BEGIN

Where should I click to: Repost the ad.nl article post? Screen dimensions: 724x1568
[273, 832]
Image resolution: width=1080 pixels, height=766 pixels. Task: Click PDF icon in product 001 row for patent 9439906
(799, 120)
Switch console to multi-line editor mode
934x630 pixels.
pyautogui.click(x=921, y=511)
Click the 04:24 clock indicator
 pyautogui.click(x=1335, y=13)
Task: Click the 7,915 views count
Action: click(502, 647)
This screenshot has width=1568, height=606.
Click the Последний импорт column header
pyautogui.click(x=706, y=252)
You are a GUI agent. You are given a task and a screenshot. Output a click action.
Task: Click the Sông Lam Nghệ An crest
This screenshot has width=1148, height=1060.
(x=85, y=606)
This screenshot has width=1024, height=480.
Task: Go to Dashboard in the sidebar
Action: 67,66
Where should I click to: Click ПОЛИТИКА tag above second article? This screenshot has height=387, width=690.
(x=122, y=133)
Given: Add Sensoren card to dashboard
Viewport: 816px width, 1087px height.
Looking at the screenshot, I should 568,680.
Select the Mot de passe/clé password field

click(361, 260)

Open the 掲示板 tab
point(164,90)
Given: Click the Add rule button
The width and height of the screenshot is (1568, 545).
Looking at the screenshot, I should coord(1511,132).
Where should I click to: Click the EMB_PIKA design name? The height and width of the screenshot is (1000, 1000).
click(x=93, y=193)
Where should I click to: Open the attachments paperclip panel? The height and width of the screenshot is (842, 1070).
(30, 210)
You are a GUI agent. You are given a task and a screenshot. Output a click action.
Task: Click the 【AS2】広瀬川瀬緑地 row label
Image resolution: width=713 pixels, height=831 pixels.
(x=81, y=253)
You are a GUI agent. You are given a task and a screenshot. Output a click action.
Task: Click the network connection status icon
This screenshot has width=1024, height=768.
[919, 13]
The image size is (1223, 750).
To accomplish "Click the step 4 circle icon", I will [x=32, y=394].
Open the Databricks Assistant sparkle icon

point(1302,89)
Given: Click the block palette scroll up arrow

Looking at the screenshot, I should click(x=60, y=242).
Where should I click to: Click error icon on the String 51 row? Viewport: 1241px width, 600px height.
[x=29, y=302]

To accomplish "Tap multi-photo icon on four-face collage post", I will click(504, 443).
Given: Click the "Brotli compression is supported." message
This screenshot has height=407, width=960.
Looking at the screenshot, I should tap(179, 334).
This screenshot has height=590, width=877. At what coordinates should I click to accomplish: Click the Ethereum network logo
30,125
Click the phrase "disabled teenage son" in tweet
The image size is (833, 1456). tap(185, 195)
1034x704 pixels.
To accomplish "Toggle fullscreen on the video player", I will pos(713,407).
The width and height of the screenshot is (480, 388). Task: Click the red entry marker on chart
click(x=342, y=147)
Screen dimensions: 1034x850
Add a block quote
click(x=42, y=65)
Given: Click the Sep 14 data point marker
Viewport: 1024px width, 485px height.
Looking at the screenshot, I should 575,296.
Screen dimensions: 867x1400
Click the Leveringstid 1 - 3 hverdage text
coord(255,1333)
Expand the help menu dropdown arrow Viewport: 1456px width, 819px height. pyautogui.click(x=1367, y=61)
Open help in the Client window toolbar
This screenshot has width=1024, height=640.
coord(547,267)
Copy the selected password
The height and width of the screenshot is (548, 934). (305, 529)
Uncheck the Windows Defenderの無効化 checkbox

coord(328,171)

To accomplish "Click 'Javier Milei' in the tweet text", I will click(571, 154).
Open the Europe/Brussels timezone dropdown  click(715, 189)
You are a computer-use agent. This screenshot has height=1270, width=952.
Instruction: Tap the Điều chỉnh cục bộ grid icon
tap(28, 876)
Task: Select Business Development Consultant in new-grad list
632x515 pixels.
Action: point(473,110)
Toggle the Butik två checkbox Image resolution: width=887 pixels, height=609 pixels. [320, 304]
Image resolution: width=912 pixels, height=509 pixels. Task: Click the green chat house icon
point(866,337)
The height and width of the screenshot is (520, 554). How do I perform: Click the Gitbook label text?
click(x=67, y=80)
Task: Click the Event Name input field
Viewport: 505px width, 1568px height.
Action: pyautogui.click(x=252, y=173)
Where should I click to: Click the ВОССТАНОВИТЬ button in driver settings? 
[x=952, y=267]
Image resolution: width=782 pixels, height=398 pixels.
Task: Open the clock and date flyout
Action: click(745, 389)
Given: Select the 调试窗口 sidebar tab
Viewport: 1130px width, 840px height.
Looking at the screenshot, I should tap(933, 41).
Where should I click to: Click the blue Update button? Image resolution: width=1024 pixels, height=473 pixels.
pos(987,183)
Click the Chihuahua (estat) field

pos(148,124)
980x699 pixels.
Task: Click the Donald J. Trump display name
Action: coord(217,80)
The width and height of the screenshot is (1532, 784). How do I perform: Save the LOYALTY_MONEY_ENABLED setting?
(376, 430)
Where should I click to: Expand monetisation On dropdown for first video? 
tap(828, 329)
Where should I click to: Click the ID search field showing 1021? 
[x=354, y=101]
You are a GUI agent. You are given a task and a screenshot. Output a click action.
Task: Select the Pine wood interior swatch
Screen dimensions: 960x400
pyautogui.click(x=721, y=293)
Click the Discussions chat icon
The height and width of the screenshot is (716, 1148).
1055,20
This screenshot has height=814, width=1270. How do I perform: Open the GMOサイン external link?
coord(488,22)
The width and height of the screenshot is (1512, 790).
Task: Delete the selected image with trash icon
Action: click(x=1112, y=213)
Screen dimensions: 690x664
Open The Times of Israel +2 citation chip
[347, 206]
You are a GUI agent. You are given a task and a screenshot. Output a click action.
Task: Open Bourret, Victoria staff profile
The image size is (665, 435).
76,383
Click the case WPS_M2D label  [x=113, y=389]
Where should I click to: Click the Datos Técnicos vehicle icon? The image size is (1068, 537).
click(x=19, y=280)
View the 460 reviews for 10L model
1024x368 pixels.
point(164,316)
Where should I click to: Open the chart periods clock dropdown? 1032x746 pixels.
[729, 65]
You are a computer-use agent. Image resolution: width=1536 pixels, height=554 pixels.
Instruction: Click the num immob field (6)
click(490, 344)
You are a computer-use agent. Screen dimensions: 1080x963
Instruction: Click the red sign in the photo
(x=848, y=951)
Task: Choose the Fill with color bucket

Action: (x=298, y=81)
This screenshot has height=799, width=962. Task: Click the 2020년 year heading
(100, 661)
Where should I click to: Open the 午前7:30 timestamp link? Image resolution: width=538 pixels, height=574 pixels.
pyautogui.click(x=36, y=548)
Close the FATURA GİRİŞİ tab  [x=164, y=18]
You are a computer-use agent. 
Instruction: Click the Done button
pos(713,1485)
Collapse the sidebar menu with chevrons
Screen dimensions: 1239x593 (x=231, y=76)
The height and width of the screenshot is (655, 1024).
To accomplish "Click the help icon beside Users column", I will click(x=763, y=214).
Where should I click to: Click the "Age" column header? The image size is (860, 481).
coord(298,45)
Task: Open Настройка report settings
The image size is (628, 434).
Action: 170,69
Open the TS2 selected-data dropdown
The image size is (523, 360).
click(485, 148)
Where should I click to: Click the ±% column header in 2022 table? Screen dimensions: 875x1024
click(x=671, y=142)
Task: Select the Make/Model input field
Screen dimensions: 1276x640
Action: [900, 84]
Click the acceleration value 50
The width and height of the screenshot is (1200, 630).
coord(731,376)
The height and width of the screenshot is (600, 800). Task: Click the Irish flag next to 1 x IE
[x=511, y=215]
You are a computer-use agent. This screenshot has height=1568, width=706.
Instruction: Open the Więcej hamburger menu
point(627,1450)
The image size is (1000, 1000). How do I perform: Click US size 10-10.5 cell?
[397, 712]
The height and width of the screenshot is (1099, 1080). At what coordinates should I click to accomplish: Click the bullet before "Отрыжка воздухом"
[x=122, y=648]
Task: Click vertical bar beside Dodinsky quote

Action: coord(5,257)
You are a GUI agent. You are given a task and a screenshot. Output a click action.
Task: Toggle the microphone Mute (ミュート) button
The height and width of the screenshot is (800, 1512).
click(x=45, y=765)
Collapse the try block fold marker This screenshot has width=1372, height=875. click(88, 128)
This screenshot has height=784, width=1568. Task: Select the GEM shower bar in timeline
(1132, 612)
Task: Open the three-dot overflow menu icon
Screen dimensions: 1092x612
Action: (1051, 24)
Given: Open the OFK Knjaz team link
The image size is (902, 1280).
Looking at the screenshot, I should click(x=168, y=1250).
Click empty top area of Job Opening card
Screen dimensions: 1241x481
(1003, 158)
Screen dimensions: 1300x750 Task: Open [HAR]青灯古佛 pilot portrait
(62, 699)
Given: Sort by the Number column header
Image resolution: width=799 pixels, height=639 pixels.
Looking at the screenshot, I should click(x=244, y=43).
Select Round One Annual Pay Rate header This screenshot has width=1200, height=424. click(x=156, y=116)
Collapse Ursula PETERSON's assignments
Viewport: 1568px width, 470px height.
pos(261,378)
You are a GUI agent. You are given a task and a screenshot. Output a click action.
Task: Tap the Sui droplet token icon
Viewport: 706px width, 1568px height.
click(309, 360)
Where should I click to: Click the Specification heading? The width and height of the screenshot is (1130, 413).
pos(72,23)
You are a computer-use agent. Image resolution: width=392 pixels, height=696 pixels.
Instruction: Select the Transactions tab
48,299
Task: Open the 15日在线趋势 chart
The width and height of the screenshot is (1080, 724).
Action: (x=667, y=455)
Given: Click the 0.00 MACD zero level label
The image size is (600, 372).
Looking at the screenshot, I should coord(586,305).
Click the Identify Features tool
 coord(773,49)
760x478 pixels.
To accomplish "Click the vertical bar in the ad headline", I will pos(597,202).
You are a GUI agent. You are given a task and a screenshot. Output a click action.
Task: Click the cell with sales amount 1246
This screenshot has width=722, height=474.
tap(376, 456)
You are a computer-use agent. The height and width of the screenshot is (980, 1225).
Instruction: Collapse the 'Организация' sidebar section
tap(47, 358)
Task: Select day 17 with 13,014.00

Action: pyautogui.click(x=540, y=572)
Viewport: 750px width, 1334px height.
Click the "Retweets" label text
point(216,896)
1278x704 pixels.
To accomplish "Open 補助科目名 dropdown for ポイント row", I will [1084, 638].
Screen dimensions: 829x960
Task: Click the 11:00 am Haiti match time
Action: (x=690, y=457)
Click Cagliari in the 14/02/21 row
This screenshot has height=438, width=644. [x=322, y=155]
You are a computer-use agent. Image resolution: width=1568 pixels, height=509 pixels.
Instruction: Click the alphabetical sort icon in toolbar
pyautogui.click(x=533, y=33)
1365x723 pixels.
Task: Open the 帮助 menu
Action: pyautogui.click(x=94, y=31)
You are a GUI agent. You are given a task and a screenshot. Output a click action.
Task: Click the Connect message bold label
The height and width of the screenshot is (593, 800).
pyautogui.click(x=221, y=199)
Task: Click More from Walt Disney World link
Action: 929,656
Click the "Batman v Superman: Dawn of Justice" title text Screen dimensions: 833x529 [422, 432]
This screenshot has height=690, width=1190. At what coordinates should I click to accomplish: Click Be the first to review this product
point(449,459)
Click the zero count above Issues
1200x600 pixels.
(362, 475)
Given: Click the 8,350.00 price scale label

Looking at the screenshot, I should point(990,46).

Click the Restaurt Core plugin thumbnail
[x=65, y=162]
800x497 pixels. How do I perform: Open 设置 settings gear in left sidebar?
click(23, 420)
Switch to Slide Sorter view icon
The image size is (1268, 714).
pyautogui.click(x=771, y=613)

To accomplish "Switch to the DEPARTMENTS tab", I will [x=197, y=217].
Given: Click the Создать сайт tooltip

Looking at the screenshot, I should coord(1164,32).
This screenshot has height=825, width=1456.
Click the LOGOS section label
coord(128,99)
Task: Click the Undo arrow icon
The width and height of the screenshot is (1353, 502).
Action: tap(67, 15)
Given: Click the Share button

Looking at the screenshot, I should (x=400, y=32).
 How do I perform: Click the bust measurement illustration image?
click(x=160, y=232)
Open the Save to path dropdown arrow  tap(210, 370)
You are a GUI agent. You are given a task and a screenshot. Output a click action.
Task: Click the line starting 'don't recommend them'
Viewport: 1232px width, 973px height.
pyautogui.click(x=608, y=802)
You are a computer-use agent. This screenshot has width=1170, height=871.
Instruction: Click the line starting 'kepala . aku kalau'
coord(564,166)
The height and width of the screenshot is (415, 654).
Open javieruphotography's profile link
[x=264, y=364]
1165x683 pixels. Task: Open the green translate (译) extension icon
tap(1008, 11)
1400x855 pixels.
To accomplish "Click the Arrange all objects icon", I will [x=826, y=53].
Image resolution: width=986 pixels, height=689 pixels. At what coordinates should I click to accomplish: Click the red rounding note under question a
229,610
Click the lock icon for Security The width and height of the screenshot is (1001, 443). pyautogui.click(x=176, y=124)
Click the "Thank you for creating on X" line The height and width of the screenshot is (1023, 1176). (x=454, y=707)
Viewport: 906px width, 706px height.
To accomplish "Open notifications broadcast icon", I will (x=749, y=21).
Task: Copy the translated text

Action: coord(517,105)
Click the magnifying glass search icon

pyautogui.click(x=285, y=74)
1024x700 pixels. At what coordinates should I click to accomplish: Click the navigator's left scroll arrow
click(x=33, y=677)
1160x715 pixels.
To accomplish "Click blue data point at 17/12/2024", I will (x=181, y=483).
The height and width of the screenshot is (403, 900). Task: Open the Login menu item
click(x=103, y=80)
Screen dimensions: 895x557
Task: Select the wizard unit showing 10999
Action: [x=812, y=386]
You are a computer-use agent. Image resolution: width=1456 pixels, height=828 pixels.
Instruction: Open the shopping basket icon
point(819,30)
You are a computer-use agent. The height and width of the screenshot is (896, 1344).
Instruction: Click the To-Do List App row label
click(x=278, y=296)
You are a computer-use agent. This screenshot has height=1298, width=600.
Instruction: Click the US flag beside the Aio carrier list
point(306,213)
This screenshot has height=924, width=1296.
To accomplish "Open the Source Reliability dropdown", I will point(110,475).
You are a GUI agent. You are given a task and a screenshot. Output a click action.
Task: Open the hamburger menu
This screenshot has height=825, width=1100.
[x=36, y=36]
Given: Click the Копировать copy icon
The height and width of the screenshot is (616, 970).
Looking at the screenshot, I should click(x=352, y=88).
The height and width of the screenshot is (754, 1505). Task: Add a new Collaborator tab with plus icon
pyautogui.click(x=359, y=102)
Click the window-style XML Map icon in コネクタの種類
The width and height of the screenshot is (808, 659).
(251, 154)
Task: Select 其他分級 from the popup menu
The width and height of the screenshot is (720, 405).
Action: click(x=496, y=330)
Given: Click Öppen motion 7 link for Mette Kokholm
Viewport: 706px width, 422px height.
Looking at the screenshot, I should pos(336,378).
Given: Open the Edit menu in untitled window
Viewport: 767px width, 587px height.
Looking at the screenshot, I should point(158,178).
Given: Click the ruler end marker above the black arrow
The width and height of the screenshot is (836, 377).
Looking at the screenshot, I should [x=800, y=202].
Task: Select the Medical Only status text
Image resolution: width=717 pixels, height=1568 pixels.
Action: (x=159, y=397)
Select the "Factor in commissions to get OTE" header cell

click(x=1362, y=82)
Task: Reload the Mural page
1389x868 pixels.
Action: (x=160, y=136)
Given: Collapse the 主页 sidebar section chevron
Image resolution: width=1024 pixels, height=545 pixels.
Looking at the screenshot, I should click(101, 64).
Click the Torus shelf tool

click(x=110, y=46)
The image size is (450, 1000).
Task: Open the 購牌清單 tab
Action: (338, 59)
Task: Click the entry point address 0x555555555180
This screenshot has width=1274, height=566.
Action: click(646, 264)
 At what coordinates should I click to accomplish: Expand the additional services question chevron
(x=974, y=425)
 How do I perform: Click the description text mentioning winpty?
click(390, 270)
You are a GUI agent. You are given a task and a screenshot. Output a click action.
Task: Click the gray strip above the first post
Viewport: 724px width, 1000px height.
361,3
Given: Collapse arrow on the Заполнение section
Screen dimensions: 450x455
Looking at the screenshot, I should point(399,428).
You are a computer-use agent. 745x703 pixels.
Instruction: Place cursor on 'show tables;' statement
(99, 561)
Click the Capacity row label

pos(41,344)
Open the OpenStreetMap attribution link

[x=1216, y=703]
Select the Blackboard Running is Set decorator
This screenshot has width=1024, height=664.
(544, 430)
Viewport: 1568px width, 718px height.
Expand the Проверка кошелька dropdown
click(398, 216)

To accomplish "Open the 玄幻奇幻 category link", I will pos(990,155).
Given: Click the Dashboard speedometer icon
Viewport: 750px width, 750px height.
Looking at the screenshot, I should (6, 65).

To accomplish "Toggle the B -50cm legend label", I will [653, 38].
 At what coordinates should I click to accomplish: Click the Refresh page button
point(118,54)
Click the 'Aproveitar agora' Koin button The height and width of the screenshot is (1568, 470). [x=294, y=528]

END

• _TRY IT_
Taking the entries above, write out exactly each line from the one holding "This screenshot has width=722, height=474." to the one holding "1278x704 pixels.", both included, and stop there.

• _EXERCISE SOLUTION_
This screenshot has width=722, height=474.
tap(376, 456)
You are a computer-use agent. The height and width of the screenshot is (980, 1225).
Instruction: Collapse the 'Организация' sidebar section
tap(47, 358)
Task: Select day 17 with 13,014.00

Action: pyautogui.click(x=540, y=572)
Viewport: 750px width, 1334px height.
Click the "Retweets" label text
point(216,896)
1278x704 pixels.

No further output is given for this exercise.